## WORK REQUEST
Reproduce, exactly and in full, the lines from the one with "The image size is (515, 256)." through the one with "Given: Click the footer 富昌石材 logo" in the data below; drop pictures.

## GIVEN RECORDS
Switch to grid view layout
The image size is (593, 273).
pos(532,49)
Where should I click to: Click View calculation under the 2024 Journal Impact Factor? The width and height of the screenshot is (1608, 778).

==

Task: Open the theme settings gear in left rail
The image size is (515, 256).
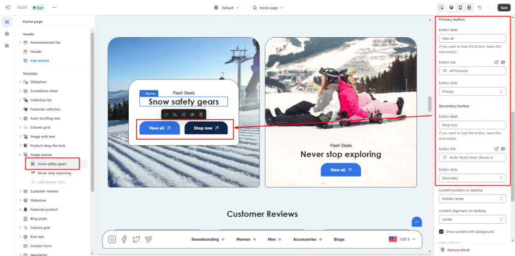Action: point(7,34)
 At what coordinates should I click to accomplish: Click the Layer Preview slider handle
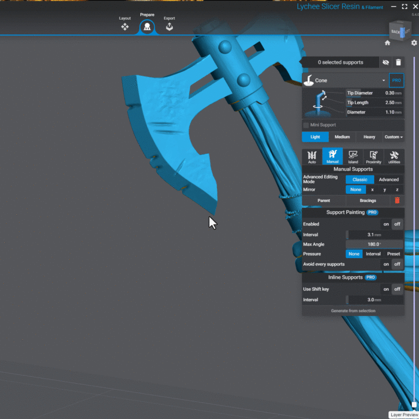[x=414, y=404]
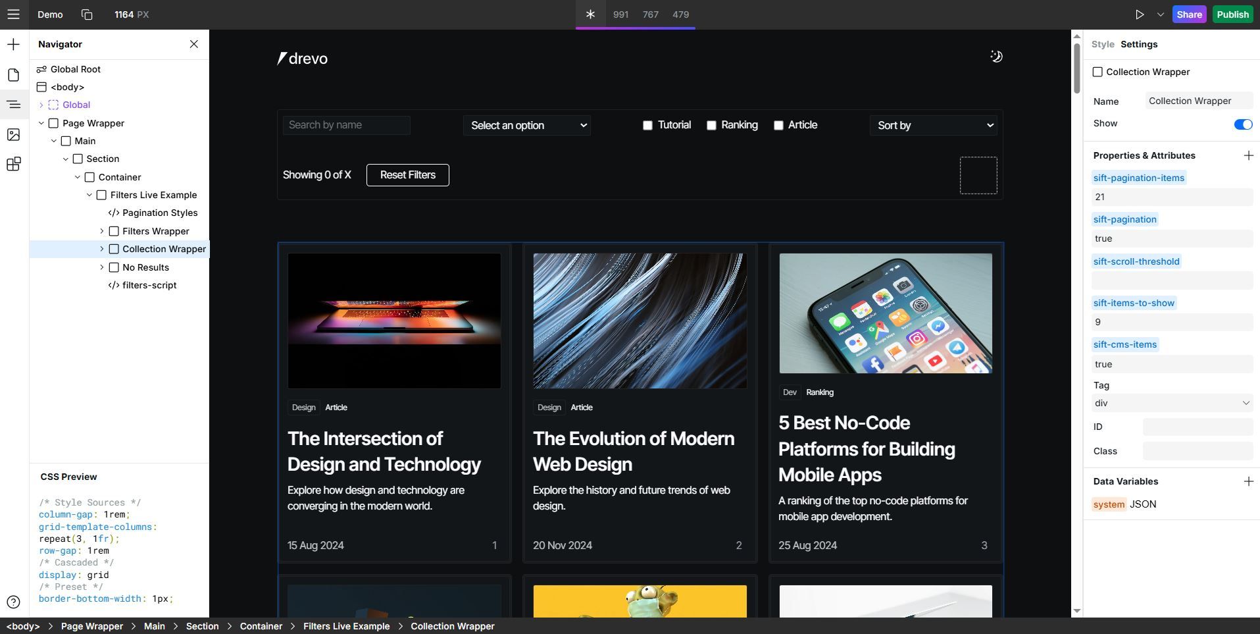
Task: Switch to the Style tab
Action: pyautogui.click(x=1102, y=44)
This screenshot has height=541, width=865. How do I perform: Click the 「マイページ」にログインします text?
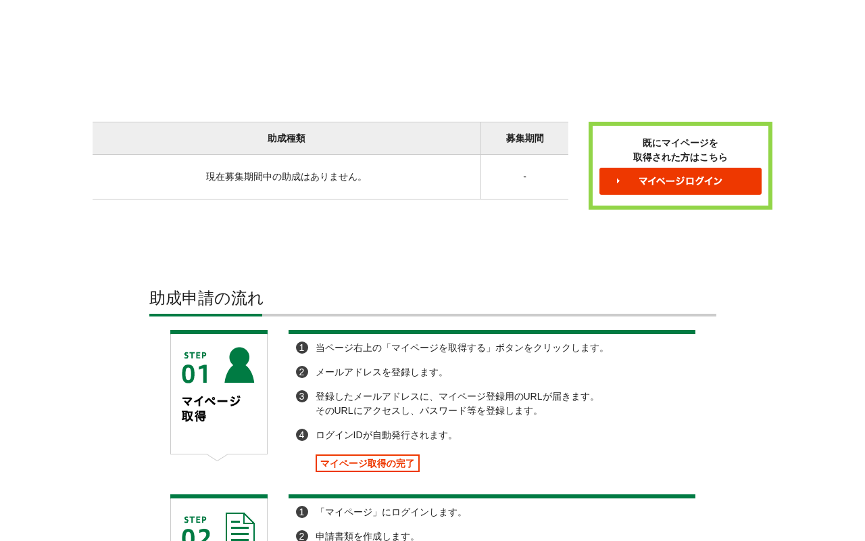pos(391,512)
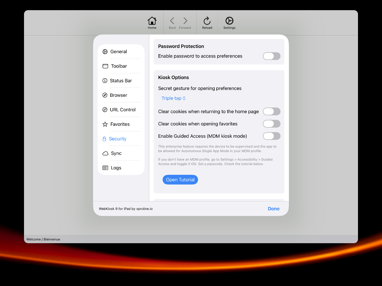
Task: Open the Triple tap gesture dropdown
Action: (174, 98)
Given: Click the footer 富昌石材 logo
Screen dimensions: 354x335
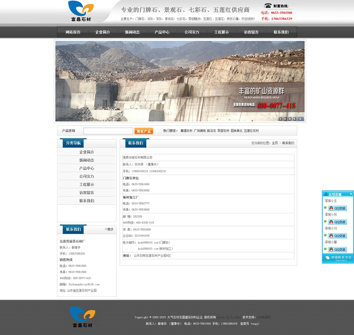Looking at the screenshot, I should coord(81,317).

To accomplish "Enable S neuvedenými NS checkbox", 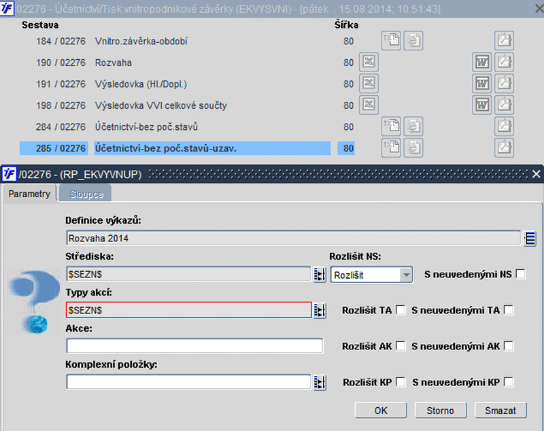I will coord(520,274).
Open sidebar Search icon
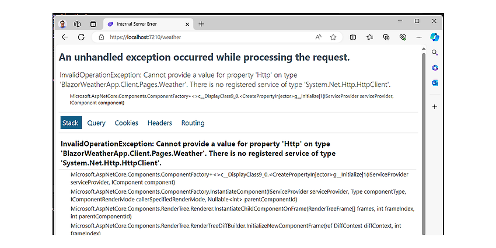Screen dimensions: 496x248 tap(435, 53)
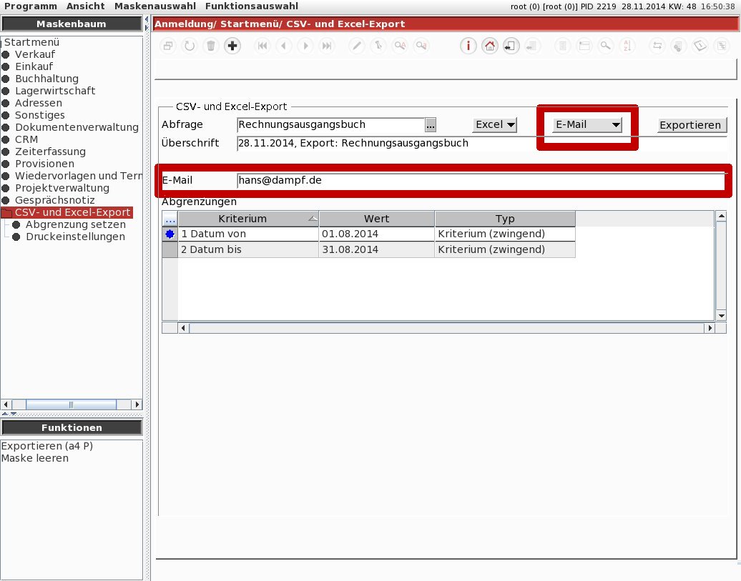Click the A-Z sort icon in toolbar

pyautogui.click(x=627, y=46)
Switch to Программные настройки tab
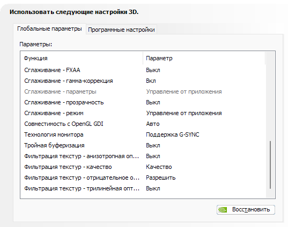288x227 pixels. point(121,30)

## RESULT BELOW
The image size is (515, 256).
Action: point(7,34)
 At what coordinates should I click to accomplish: Click the Layer Preview slider handle
[x=414, y=404]
Task: Switch to the Style tab
Action: pyautogui.click(x=1102, y=44)
This screenshot has height=541, width=865. How do I perform: Click the 「マイページ」にログインします text?
pos(391,512)
Task: Open the Triple tap gesture dropdown
Action: (174, 98)
Given: Click the footer 富昌石材 logo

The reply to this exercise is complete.